A monarch is the leader of a state. If we remove the "of a state" part from the definition, we just have a fancy sounding synonym for "leader." So in some sense a CEO could be called a monarch if we did that, but so could... whatever, a sports team's coach.


Yeah sort of my point in that it’s a common form of organization. Point being we feel like democracy is the best but nearly every other organization is closer to monarchy. Monarchy’s are extremely effective organizational structures when the monarch is extremely competent.


And an extremely ineffective organizational structure when the leader is incompetent. This is fine in the lower-stakes scenario of a company. For nations, it isn't surprising that the most successful ones have switched to democracy. Peaceful handover of control, representation of diverse interests, and all that.


Replace the word CEO with President, Prime Minister, Branch Manager, Head of Labor Union - and it'll make as much sense.

As a person making this claim, you are failing miserably to make a case that CEO is a monarch. (Mostly because you don't know what it means to be CEO or a monarch)


> Replace the word CEO with President, Prime Minister, Branch Manager, Head of Labor Union - and it'll make as much sense.

They all have massive limits on their powers as compared to a CEO. They work with parliaments, etc. They can be vetoed easily.

I'll grant it isn't a perfect analogy. A CEO doesn't have unlimited power granted by god and has to answer to a board and therefore shareholders. But in essence, the idea of having a singular ultimate decision maker/leader rather than having a small group vote on decisions or have the entire company vote makes it a de-facto monarchy.

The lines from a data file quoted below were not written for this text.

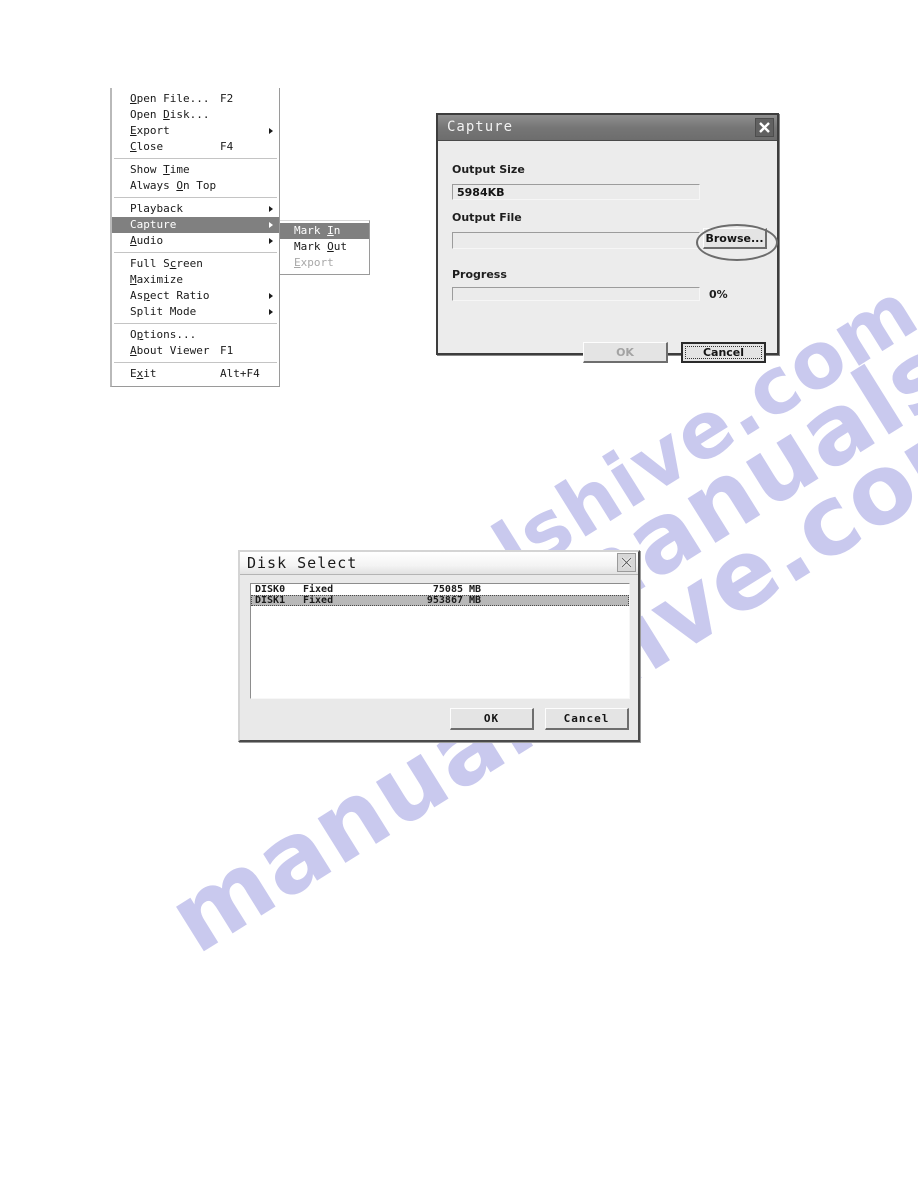 This screenshot has width=918, height=1188. What do you see at coordinates (444, 600) in the screenshot?
I see `disk-size: 953867` at bounding box center [444, 600].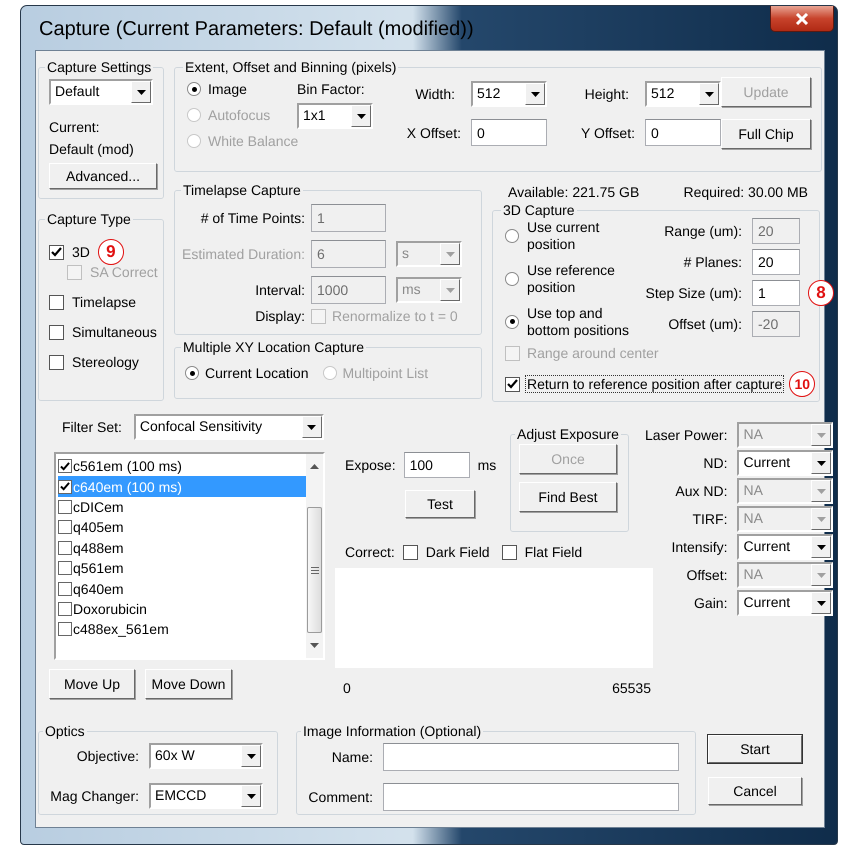 The height and width of the screenshot is (848, 846). I want to click on scroll-down-icon, so click(314, 646).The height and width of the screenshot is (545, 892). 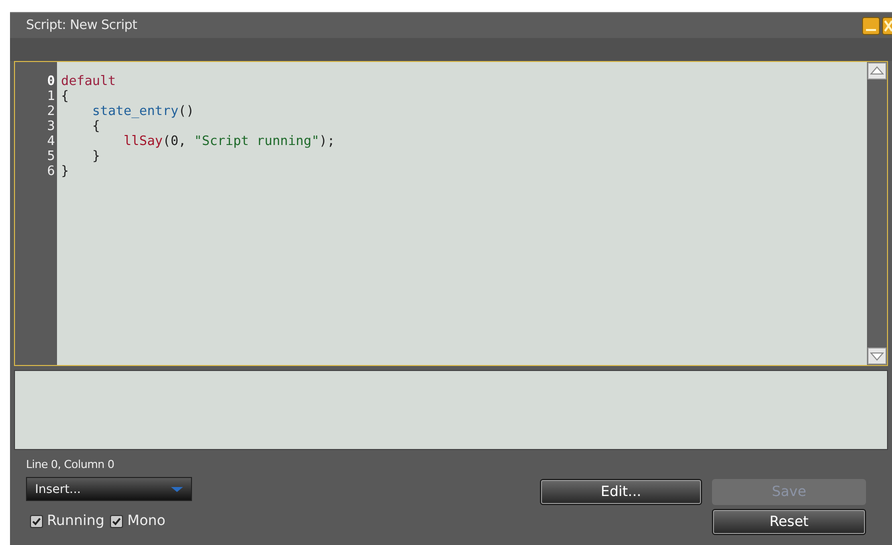 I want to click on window-title: Script: New Script, so click(x=82, y=26).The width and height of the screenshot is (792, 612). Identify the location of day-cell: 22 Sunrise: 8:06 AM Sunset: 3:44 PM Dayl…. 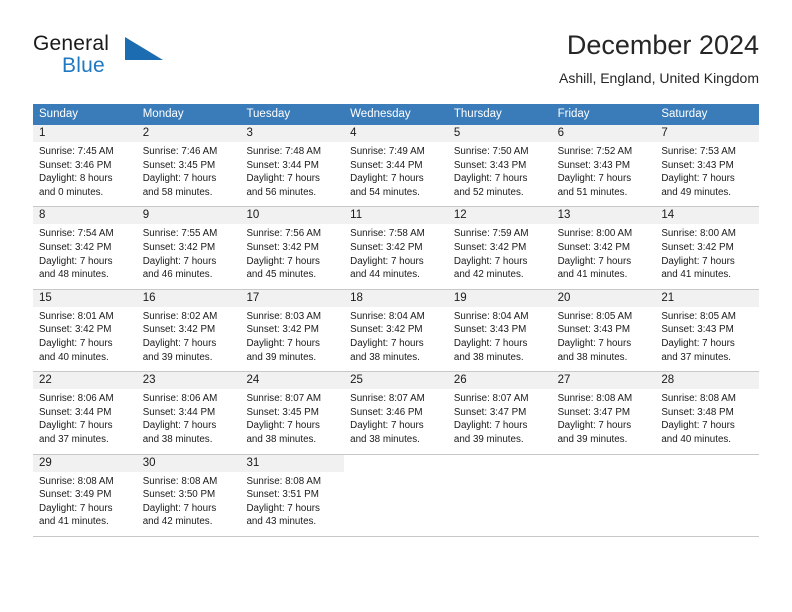
(85, 413).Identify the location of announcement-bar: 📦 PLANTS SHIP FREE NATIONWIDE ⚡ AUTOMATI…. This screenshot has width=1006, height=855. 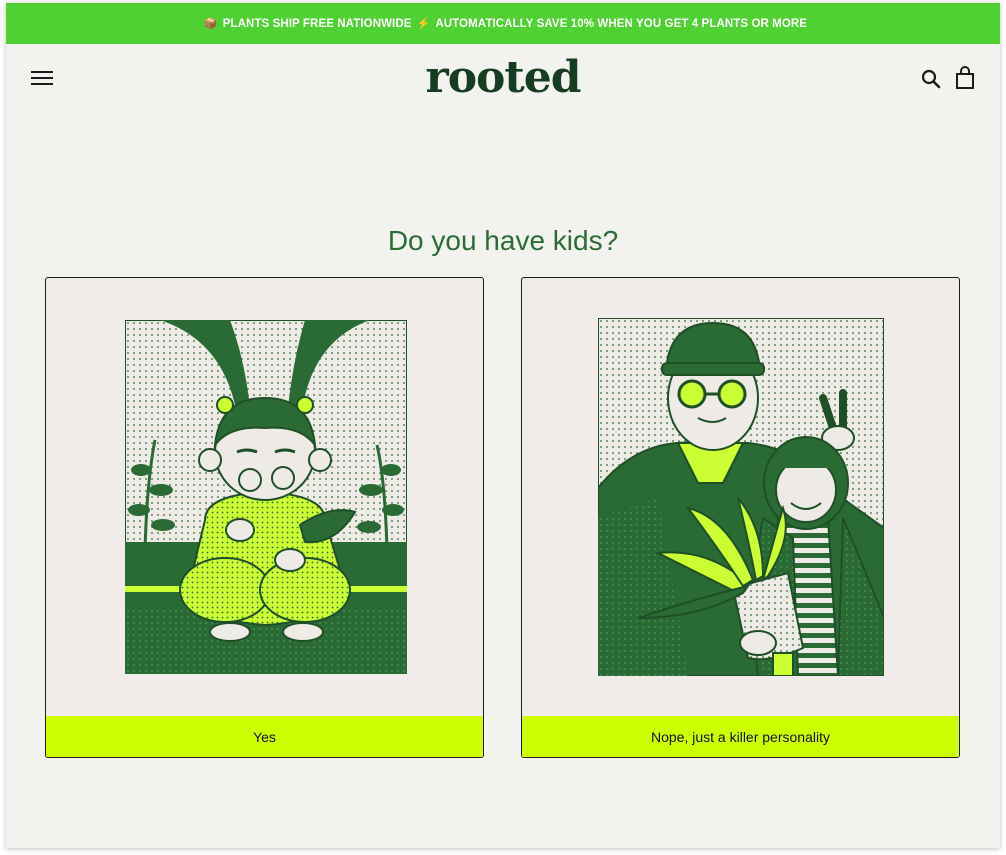
(503, 24). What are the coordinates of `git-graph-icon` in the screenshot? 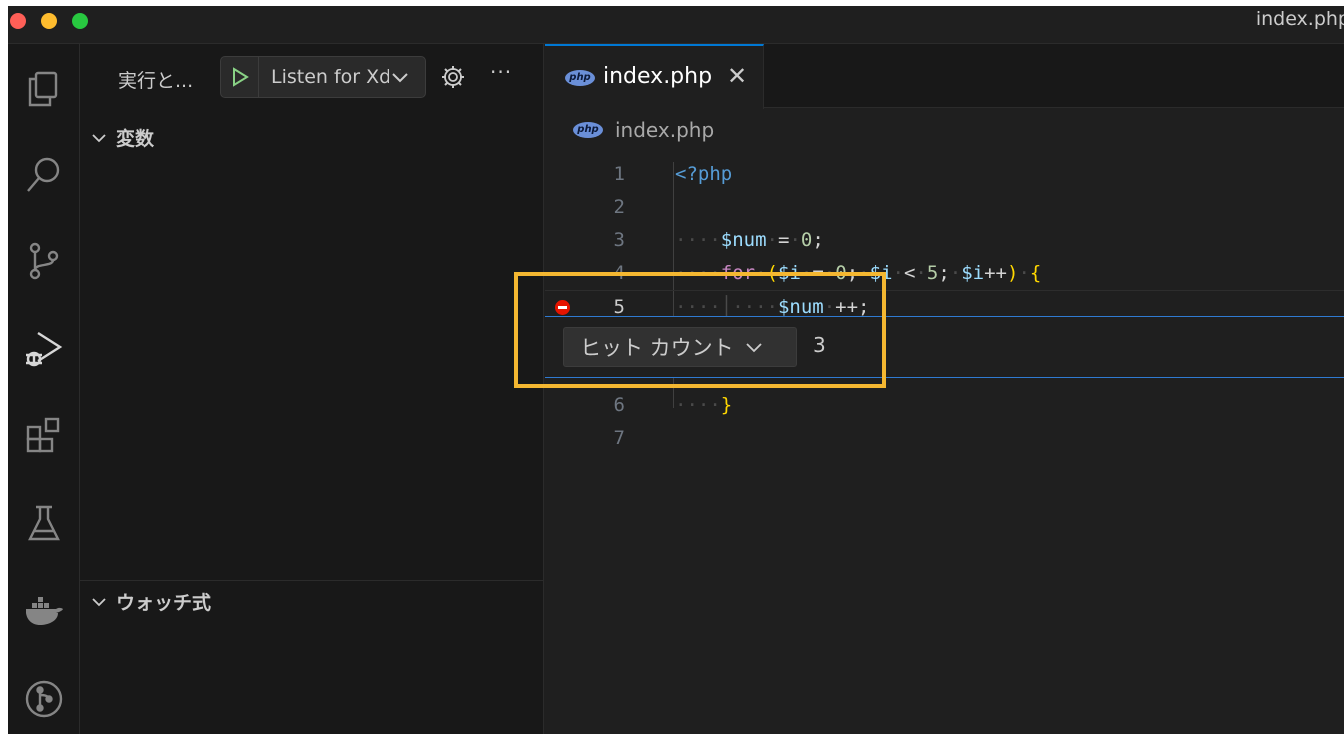 It's located at (44, 699).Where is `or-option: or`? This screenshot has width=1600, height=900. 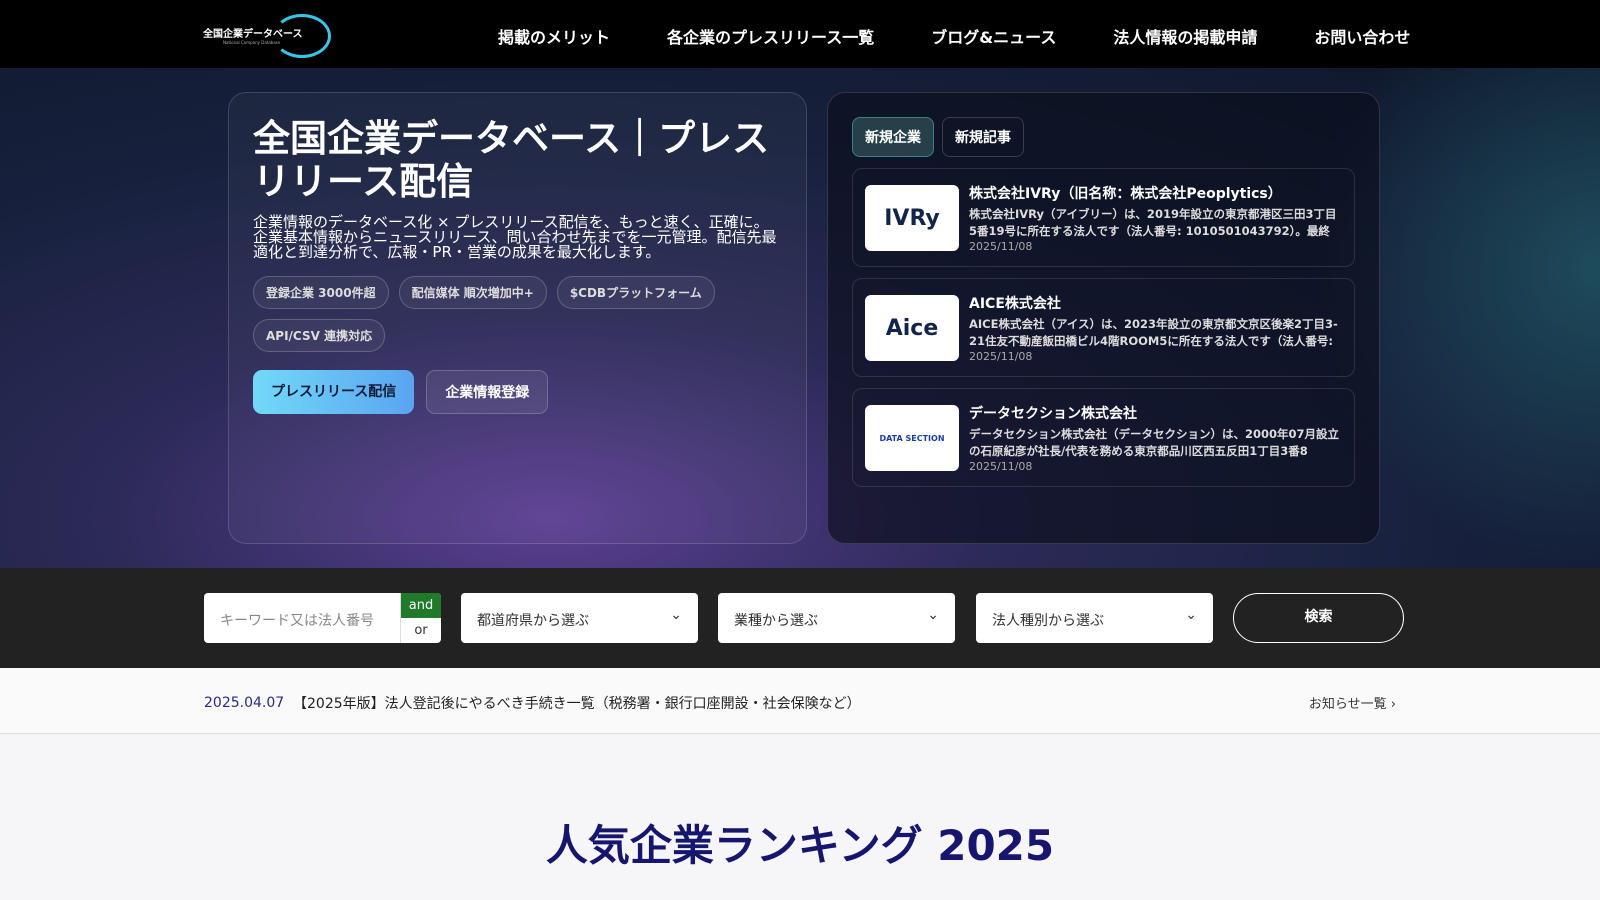
or-option: or is located at coordinates (421, 630).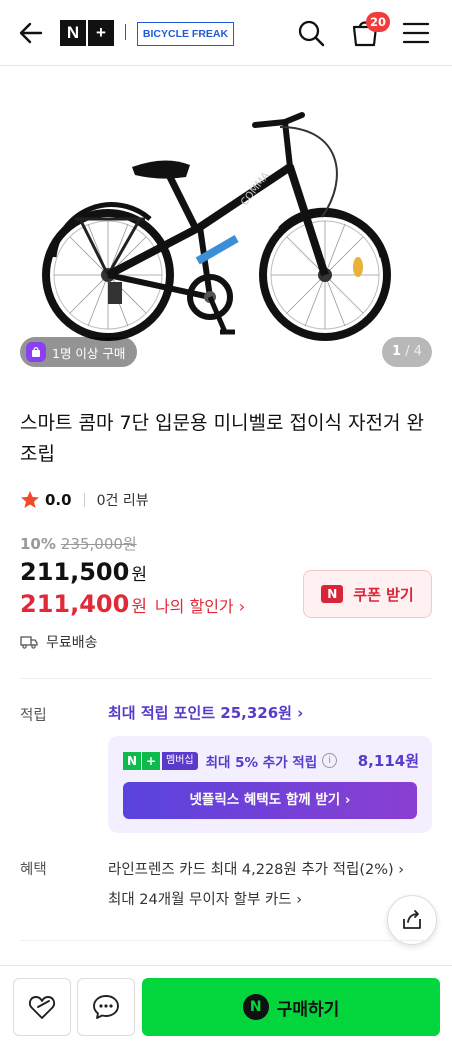  What do you see at coordinates (397, 352) in the screenshot?
I see `page-current: 1` at bounding box center [397, 352]. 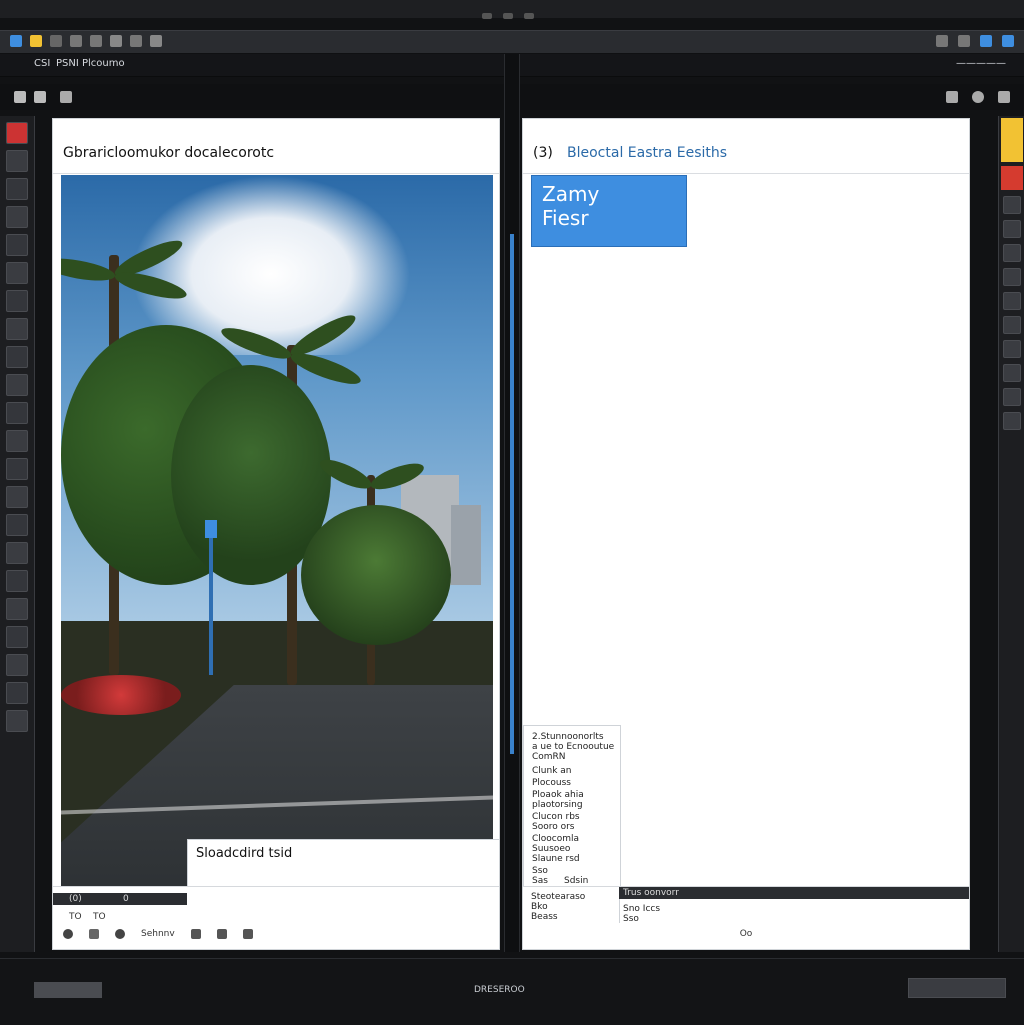 I want to click on tool-hand, so click(x=17, y=525). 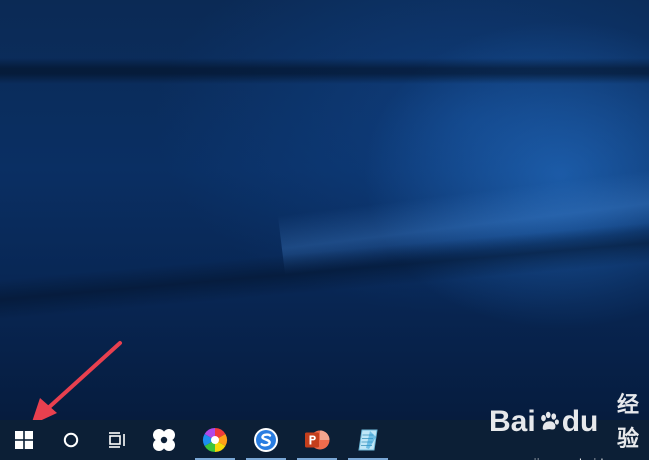 I want to click on app-icon-white-petal, so click(x=164, y=440).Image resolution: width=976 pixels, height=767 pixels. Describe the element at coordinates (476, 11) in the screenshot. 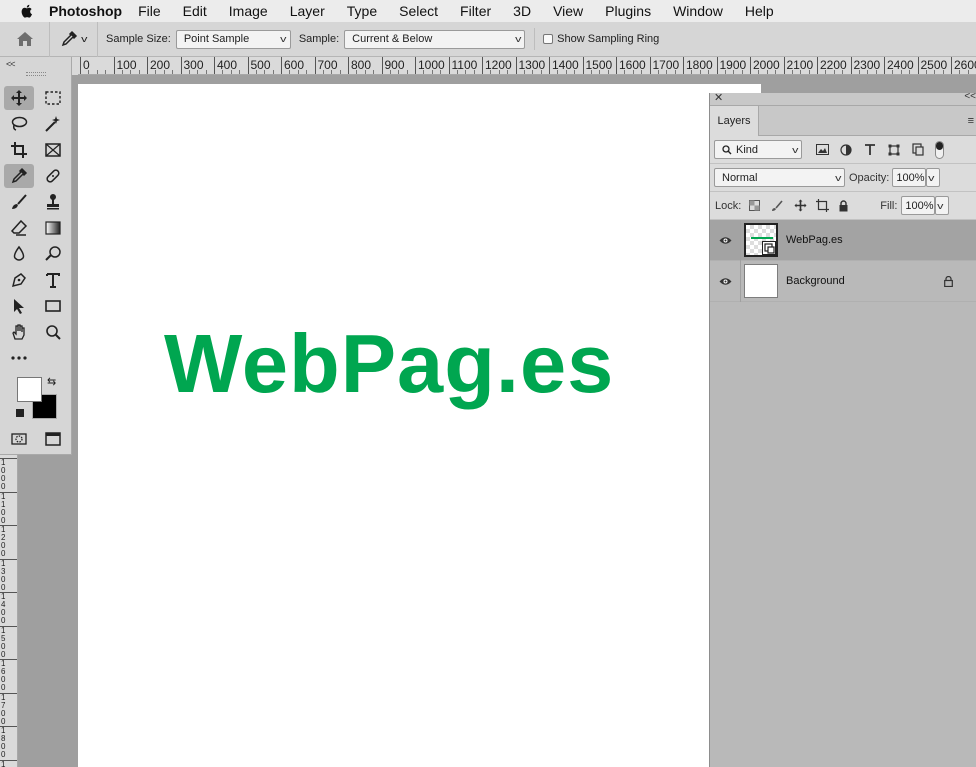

It's a very bad analogy, because CEO's operate within a charter. CEOs isn't even the top position at all companies, typically it's the chairman of the board... that can literally tell the CEO to can it. In fact almost all CEOs can be vetoed by the board of directors and even at certain times - individual shareholders.

Your analogy is, again, rooted in lack of knowledge(aka ignorance) of corporate structures.

The CEO of my startup right now, where she literally owns 51%, still must go to the board for any impactful decision. And any C level exec can call the board.

LLCs are generally autocratic, but that isn't "any corporation".